Strategic risks can undermine an organization’s ability to drive strategy and reach performance goals, Saia says. Such risks are interconnected and often feed off each other, and they can create a reputation-impacting event, causing major damage to an organization in a matter of seconds, he says. He cites the example of a supplier that is found guilty of fraud. The incident isn’t just an extended enterprise issue, he says: “It’s a reputation risk, too, because stakeholders don’t distinguish between an organization and its extended enterprise.”

Saia says that for him, the most significant survey finding is how underappreciated culture risk and reputation risk are.

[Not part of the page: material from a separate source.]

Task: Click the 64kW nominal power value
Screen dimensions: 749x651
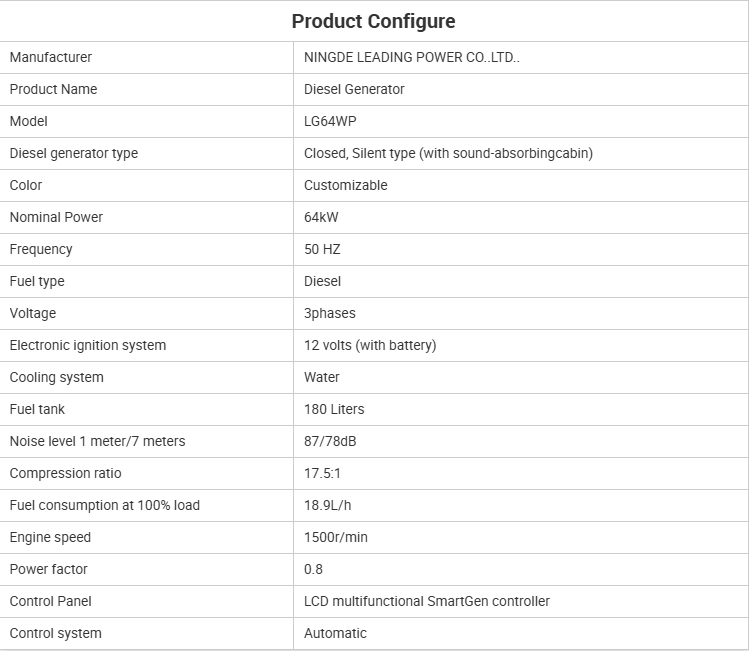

Yet, they are so prevalent. “Nearly every day, we hear about organizations going through a reputation-impacting event,” Saia says. “And many of these events stem from employees not acting in line with organizational beliefs and values.

“But as our survey shows, CEOs and boards are either unaware of the tools to manage risk or are not leveraging them. This tells me that strategic risk management is not a high priority. But it should be. Reputation is one of an organization’s most valuable assets, so it makes sense for leaders to do all they can to protect and enhance it.”

Managing Strategic Risk

To do so, companies must spend more time investing in how they would respond to potential reputational, culture and cyber risk, Saia says. Survey findings, for example, reveal that organizations are underinvesting in two key cyber-risk areas — war-gaming and scenario-planning, Saia says: “These exercises are invaluable in getting organizations more prepared to identify, monitor and manage cyber risk. They enable leaders to determine who’s responsible for communications — both internally and externally — as well as the cadence of communications, whether the board and C-suite are aligned in managing the crisis, and the roles and responsibilities for the leadership team. The last thing you want to do when a crisis hits is to try to come up with a plan for managing it as it’s happening. The plan should already be in place.”

In developing a plan, organizations need to go beyond the traditional siloed approach — and do more than damage prevention, Saia says: “Organizations need to take an enterprise-wide strategic approach to managing risk. … That includes (1) the understanding of the danger these risks pose to the execution of strategy and achievement of goals, (2) an appropriate investment in technology to identify, monitor and manage risk, (3) timely reporting for better decision-making, (4) risk as a topic on the leadership agenda and (5) engagement from leaders in managing high-priority risk.”

Resiliency is key. “The measure of success in today’s business landscape is an organization’s ability to turn risk into an opportunity,” he says. “How CEOs and boards embrace and adapt their approach to strategic risk can be the difference between being a disruptor in their industry and being disrupted by a competitor. Stakeholders are watching to see which organizations prove to be more resilient in dealing with complex threats.”